10 easy changes to create a simple, sustainable kitchen

 

My kitchen is my happy place. I spend hours pottering around in there, stirring pots on the stove, sweeping crumbs off the floor, waiting for the kettle to boil for my tea. 

 

Although my kitchen is tiny and the cupboards are so tall that I need a step stool to reach the top shelves, I love it. 

 

I’ve been doing quite a bit of house hunting with my mum (she’s buying, not me) and in every house we’ve seen, the kitchen is the thing that sells the house for me. 

 

I can live with a small bedroom. I can live without a bath tub or an en suite. I can live without a garage. But I cannot live without a decent kitchen.

 

Therefore, of all the areas in my home, it is the kitchen that I have tried to ensure is as simple and sustainable as possible. 

 

It is still a work in progress but I thought I would share some of the ways I have simplified my kitchen with you. 

 

10 easy changes to create a simple, sustainable kitchen:

 

Buy things in bulk 

 

For some reason, I really hate having multiples of things. I think it has something to do with the fact that growing up, my mother loved to stock up our pantry whenever things went on sale. Having more than I need has always made me feel stressed. 

 

However, I am a fan of buying things in bulk to save on money and unnecessary packaging.

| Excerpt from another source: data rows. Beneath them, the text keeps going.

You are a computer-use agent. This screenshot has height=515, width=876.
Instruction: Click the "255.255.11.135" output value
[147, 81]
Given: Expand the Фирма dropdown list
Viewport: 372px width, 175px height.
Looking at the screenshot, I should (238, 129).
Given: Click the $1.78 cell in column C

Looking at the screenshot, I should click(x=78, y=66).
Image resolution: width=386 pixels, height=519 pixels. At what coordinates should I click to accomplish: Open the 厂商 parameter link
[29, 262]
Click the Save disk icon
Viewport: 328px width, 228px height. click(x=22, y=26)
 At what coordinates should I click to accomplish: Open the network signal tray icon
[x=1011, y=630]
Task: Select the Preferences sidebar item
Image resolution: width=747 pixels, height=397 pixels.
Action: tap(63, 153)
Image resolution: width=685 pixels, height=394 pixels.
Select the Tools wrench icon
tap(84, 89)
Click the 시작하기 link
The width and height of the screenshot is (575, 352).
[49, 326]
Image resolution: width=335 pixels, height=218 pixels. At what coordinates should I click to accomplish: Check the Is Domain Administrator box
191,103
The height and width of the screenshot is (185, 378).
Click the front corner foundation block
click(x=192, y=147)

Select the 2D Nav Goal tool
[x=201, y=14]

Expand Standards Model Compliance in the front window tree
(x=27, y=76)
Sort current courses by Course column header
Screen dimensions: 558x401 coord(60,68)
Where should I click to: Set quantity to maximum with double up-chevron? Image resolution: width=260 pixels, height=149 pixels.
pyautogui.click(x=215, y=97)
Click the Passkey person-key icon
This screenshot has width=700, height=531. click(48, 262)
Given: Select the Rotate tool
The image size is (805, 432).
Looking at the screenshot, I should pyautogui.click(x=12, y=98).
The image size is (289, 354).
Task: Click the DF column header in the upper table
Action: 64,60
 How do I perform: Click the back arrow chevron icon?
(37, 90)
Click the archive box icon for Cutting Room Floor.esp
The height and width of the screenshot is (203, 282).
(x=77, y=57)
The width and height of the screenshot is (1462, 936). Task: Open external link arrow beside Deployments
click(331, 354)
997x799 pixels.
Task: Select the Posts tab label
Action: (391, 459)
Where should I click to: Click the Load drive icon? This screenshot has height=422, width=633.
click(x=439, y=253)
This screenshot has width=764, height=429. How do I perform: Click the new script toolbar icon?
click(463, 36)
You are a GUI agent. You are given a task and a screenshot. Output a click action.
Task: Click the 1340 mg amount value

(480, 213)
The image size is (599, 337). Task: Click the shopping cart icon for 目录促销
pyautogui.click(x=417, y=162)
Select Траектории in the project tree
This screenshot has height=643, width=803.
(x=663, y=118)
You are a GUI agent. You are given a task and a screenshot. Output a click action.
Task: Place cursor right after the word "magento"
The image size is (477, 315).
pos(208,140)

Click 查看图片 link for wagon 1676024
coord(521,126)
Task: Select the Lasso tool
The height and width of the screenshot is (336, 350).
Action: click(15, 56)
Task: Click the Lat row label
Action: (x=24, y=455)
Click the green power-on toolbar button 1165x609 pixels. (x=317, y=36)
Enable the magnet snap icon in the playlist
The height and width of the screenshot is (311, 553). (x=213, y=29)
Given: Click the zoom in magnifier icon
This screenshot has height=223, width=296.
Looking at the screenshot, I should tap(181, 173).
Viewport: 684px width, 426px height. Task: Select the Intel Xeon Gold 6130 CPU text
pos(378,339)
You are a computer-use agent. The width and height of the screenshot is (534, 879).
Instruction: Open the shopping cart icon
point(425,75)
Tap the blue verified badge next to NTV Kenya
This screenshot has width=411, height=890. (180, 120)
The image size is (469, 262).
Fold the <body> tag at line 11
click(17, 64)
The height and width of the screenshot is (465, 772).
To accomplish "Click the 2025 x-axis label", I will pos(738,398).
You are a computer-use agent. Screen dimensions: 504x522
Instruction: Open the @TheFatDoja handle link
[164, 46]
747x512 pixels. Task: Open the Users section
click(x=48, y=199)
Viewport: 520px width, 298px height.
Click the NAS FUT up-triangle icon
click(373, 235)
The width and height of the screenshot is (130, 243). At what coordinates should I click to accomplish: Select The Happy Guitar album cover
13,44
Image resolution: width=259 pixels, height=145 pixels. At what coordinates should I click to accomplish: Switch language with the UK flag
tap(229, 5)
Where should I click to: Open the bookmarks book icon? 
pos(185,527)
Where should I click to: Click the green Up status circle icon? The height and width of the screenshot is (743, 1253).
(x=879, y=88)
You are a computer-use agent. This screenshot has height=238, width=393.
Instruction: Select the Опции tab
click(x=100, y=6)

So a good compromise for me is visiting a bulk food store or buying the largest quantity of something I can.

 

Earlier this year, I read an article about Tesco’s trialing refilling stations in their supermarkets and I hope that went well because I would love that to become a widespread thing!

 

These are my favourite easy changes to make so that you can create a simple, sustainable kitchen. #ecofriendly #sustainability #simpleliving

 

Start meal planning 

 

If you are a long-time reader then you have definitely heard me mention this before, I love meal planning. 

 

It will honestly simplify your life and kitchen so much. 

 

You will always have what you need, when you need it and you won’t have excess food withering in your fridge or getting lost at the back of your pantry. 

 

I must confess, I’m not always the best at sticking to what my meal plan says but I like that if I’m feeling lazy, at least I don’t have to think about what to cook for dinner.

 

 

Take reusable shopping bags

 

From the 1st of July this year, New Zealand brought in a ban on plastic bags which meant retailers no longer provided shopping bags and this, in turn, has made reusable shopping bags mainstream. 

 

I am delighted to see other people adopting such a simple change to help reduce plastic waste.

 

I keep a bunch of bags in my car and one that folds up tightly in my purse so that I always have something to carry my shopping in.

 

 

Store your food correctly 

 

There are some life lessons that I really wish they had taught us in school and how to store your food properly is one of them. 

 

There is nothing worse than opening the crisper drawer at the bottom of the fridge to discover a vegetable slurry has formed without you realising it. 

 

The fix is simple however, just learn how to store your fruits and vegetables correctly. For example, I recently learned that celery lasts much longer if you keep the stalks standing in a glass jar like you would with fresh flowers. 

 

To learn the best way to store your favourite fruits and vegetables, I found this great post which explains it all perfectly.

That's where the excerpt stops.